Okay this is kind of bogus and I thought about not even posting it, but come on, you need the closure right? Everyone likes a comparo. First of all, why this is bogus : 1. PNG just cannot compete without better LOCO support. Here I am allowing the LOCO files, but they were not advpng/pngout optimized , and of course they're not really PNGs. 2. I have that crippling 256k chunking on my format. I guess if I wanted to do a fair comparo I should make a version of my shit which doesn't have LOCO and also remove my 256k chunking and compare that vs. no-loco PNG. God dammit now I have to do that.

Whatever, here you go :

RRZ heuristic = guided search to try to find the best set of options
RRZ best = actual best options for my thingy
png best = best of advpng/crush/loco

RRZ heuristic RRZ best png best
ryg_t.yello.01.bmp 392963 359799 373573
ryg_t.train.03.bmp 35195 31803 34260
ryg_t.sewers.01.bmp 421779 420091 429031
ryg_t.font.01.bmp 26911 22514
ryg_t.envi.colored03.bmp 95394 97203
ryg_t.envi.colored02.bmp 54662 55036
ryg_t.concrete.cracked.01.bmp 299963 309126
ryg_t.bricks.05.bmp 370459 375964
ryg_t.bricks.02.bmp 455203 465099
ryg_t.aircondition.01.bmp 20522 20320
ryg_t.2d.pn02.bmp 22147 24750
kodak_24.bmp 559564 558085 572591
kodak_23.bmp 479240 478041 483865
kodak_22.bmp 574252 571301 580566
kodak_21.bmp 549865 545584 547829
kodak_20.bmp 429556 439993
kodak_19.bmp 541424 545636
kodak_18.bmp 618961 631000
kodak_17.bmp 508672 504961 510131
kodak_16.bmp 466277 481190
kodak_15.bmp 506728 504213 516741
kodak_14.bmp 581520 580301 590108
kodak_13.bmp 677041 688072
kodak_12.bmp 465297 477151
kodak_11.bmp 510200 519918
kodak_10.bmp 497400 500082
kodak_09.bmp 491896 493958
kodak_08.bmp 610524 610505 611451
kodak_07.bmp 473500 473233 486421
kodak_06.bmp 534037 540442
kodak_05.bmp 624368 623341 638875
kodak_04.bmp 522061 532209
kodak_03.bmp 437765 464434
kodak_02.bmp 500964 508297
kodak_01.bmp 586328 582389 588034
bragzone_TULIPS.bmp 565997 591881
bragzone_SERRANO.bmp 103462 96932
bragzone_SAIL.bmp 613845 609953 623437
bragzone_PEPPERS.bmp 366611 376799
bragzone_MONARCH.bmp 508096 507937 526754
bragzone_LENA.bmp 467103 474251
bragzone_FRYMIRE.bmp 241899 230055
bragzone_clegg.bmp 444736 483056

PNG wins by a little bit on FRYMIRE , SERRANO , ryg_t.aircondition.01.bmp , ryg_t.font.01.bmp . I'm going to pretend that I don't know that because that's what sent me down this god damn pointless rabbit hole in the first place, I discovered that PNG beat me on a few files so I had to find out why and fix myself.

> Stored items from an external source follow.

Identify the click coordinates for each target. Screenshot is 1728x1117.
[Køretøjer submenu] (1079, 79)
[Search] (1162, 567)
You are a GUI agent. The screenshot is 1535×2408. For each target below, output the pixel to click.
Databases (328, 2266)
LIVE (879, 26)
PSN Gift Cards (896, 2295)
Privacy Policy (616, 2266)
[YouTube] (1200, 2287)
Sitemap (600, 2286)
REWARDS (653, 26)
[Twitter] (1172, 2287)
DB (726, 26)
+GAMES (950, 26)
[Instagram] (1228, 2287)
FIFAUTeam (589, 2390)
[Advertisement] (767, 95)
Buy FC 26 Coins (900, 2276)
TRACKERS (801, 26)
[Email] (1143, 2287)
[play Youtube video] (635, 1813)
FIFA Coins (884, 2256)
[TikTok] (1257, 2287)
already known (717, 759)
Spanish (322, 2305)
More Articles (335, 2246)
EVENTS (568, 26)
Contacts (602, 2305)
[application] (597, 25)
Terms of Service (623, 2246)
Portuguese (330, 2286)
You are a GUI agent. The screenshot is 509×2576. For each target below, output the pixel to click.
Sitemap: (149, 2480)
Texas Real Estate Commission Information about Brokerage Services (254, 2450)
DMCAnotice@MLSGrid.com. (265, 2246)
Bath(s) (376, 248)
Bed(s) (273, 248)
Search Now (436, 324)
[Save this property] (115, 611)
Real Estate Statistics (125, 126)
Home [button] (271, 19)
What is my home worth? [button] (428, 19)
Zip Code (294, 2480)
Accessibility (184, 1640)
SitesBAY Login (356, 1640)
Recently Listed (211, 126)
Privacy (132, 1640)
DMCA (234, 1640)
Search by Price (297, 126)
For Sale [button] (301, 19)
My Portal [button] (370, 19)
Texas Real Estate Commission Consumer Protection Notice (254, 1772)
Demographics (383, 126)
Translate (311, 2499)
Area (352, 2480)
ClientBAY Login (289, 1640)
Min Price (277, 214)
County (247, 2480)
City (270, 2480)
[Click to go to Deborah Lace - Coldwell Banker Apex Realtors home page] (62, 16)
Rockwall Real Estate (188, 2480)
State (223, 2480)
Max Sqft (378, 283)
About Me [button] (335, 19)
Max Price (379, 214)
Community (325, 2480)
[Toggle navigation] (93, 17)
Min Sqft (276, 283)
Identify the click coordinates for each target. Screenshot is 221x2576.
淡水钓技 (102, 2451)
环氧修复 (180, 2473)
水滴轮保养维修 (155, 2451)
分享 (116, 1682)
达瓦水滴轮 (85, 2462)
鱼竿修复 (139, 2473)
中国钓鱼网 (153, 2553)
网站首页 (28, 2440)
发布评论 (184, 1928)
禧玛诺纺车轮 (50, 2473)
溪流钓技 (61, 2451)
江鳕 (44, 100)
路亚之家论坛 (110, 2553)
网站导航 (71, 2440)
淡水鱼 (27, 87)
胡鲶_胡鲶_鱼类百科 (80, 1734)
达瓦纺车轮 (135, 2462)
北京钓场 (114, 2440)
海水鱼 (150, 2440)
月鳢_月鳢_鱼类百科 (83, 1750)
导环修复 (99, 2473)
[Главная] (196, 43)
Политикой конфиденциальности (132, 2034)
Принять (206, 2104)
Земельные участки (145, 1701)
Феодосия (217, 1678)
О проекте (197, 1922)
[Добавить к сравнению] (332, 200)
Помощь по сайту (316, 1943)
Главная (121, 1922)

Anyway, something that would be more productive would be to write a fast PNG decoder. All the PNG decoders out there in the world are woefully slow. Let me tell you all how to write a fast PNG decoder :

1. First make sure your Zip decoder is fast. The standard ones are okay, but they do too much checking for end of buffer and do you have enough bits blah blah. The correct way to do that is to allocate your decompression buffers 64k aligned, and put some NO_ACCESS pages on each end. Then just let your Zip decoder run. Make sure it will never crash on bad input - it will just make bad output (this is relatively easy to do and doesn't require explicit checks, just careful coding to make sure all compressed bit streams decode to something).

2. The un-filtering for PNG needs to be unrolled for the exact data type and filter. You can do this in C very neatly using template loop inversion which I wrote about previously. For maximum speed however you really should do the un-filter with SIMD. It's a very nice easy case for SIMD, except for the god fucking awful pointless abortion that is the Paeth filter.

3. Un-filtering and LZ decompress should be interleaved for cache hotness. You decode a bit, un-filter a bit, then stream out data in the final pixel format into client-ready packed plane. The zip window is only 32k and you only need one previous row to filter, so your whole set of read-write data should be less than 64k, and the data you stream out should be written to a separate buffer with NTQ write-combining style writes. Ideally your stream out supports enough pixel formats that it can write directly to whatever the client needs (X8R8G8B8 for D3D or whatever) so that memory doesn't have to be touched again. Because the output buffer is only written write combined you can decode directly into locked textures.

My guess is that this should be in the neighborhood of 80 MB/sec.